[Entries taken from a collection]
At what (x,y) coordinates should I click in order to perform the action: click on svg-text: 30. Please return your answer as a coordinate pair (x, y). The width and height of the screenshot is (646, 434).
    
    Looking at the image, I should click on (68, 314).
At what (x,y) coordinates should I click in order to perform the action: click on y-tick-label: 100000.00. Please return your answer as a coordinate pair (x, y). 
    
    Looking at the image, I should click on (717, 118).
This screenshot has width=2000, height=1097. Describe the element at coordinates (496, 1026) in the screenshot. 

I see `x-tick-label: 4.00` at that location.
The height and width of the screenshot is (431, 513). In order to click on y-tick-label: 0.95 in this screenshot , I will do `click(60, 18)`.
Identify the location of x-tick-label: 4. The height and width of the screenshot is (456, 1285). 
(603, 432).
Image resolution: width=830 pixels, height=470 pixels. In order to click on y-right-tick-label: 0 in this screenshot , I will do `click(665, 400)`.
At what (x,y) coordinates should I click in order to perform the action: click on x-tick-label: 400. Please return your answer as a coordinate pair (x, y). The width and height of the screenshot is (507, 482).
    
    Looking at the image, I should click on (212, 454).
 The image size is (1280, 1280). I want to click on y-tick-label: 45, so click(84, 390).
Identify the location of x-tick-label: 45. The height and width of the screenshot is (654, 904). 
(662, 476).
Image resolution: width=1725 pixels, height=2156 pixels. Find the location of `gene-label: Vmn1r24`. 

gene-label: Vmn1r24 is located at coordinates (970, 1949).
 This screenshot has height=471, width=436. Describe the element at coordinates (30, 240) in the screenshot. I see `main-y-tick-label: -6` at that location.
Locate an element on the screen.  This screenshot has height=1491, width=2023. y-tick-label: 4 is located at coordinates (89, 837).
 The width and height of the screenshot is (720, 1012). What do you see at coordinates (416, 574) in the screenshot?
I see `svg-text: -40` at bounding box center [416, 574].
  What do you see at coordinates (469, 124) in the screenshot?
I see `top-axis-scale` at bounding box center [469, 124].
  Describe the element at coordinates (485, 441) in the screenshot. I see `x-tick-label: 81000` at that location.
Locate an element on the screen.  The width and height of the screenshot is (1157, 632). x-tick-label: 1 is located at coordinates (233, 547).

**WHAT THE EXERCISE ASKS**
Rewrite all of the records above so that every "coordinate pair" reads "point", leaving everything else untouched.

**RESPONSE AREA**
At what (x,y) coordinates should I click in order to perform the action: click on svg-text: 30. Please return your answer as a point (x, y). The width and height of the screenshot is (646, 434).
    
    Looking at the image, I should click on (68, 314).
At what (x,y) coordinates should I click in order to perform the action: click on y-tick-label: 100000.00. Please return your answer as a point (x, y). 
    
    Looking at the image, I should click on (717, 118).
This screenshot has width=2000, height=1097. Describe the element at coordinates (496, 1026) in the screenshot. 

I see `x-tick-label: 4.00` at that location.
The height and width of the screenshot is (431, 513). In order to click on y-tick-label: 0.95 in this screenshot , I will do `click(60, 18)`.
Identify the location of x-tick-label: 4. The height and width of the screenshot is (456, 1285). 
(603, 432).
Image resolution: width=830 pixels, height=470 pixels. In order to click on y-right-tick-label: 0 in this screenshot , I will do `click(665, 400)`.
At what (x,y) coordinates should I click in order to perform the action: click on x-tick-label: 400. Please return your answer as a point (x, y). The width and height of the screenshot is (507, 482).
    
    Looking at the image, I should click on (212, 454).
 The image size is (1280, 1280). I want to click on y-tick-label: 45, so click(84, 390).
Identify the location of x-tick-label: 45. The height and width of the screenshot is (654, 904). 
(662, 476).
Image resolution: width=1725 pixels, height=2156 pixels. Find the location of `gene-label: Vmn1r24`. 

gene-label: Vmn1r24 is located at coordinates (970, 1949).
 This screenshot has height=471, width=436. Describe the element at coordinates (30, 240) in the screenshot. I see `main-y-tick-label: -6` at that location.
Locate an element on the screen.  This screenshot has height=1491, width=2023. y-tick-label: 4 is located at coordinates (89, 837).
 The width and height of the screenshot is (720, 1012). What do you see at coordinates (416, 574) in the screenshot?
I see `svg-text: -40` at bounding box center [416, 574].
  What do you see at coordinates (469, 124) in the screenshot?
I see `top-axis-scale` at bounding box center [469, 124].
  Describe the element at coordinates (485, 441) in the screenshot. I see `x-tick-label: 81000` at that location.
Locate an element on the screen.  The width and height of the screenshot is (1157, 632). x-tick-label: 1 is located at coordinates (233, 547).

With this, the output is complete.